PreAuthPrincipalFromRequestRemoteUserAction"/>
<property name="decodeRemoteUser" value="false" />
<property name="remoteUserHeaderName" value="" />
</list>
</property>
...
“remoteUserHeaderName” property
By default, the remote user is retrieved from the
request by calling the HttpServletRequest.getRemoteUser
method in
the PreAuthPrincipalFromRequestRemoteUserAction
class.
The remote user name can also be retrieved from
a custom header in the request, by setting the remoteUserHeaderName
property for the principalFromRequestRemoteUser
bean as follows:
<bean id="principalFromRequestRemoteUser"
class="com.dassault_systemes.dspassport.iamweb.cas.authentication.action.impl.

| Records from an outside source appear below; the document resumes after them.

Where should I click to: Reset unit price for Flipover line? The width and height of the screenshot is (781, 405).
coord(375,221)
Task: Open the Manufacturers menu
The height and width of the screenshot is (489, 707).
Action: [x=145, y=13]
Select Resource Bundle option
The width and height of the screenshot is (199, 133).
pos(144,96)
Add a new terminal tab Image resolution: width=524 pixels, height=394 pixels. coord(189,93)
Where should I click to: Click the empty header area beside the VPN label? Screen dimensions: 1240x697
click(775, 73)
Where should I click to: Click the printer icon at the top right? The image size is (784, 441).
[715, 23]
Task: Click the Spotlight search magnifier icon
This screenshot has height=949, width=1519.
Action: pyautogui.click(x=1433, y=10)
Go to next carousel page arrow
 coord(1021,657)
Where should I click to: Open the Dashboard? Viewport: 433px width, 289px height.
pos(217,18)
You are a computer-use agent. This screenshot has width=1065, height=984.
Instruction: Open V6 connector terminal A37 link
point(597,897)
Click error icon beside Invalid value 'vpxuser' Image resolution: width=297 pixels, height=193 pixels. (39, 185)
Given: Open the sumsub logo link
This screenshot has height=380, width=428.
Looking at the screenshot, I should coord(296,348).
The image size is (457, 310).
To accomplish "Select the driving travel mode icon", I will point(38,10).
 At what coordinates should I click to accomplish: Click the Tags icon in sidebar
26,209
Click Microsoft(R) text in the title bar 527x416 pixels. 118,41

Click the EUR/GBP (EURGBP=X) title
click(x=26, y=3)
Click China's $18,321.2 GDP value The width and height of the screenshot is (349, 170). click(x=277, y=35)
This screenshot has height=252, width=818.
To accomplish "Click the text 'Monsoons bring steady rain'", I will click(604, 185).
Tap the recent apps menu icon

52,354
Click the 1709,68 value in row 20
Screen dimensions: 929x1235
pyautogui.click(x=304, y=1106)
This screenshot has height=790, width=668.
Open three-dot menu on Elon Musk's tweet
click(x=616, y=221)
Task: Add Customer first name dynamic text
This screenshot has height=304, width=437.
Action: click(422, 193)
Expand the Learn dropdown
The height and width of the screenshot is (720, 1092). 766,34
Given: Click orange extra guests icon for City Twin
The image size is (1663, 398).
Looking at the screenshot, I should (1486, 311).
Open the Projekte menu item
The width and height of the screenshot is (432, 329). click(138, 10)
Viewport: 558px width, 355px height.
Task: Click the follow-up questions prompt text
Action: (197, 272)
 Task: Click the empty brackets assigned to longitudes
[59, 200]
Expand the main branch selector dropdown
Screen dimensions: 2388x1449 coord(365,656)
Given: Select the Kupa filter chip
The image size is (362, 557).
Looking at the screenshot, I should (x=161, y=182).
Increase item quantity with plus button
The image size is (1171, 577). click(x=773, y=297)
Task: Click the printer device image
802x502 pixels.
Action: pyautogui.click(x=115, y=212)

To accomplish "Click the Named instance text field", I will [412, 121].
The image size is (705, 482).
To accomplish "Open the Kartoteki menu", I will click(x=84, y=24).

PreAuthPrincipalFromRequestRemoteUserAction">
<property name="remoteUserHeaderName" value="###CUSTOM_HEADER_NAME###"/>
</bean>
decodeRemoteUser"
property
By default, the remote user string is not URL
decoded so this property is set to false. If the remote user string
contains special characters that needs to be URL encoded up-front,
then you need to set this property to true.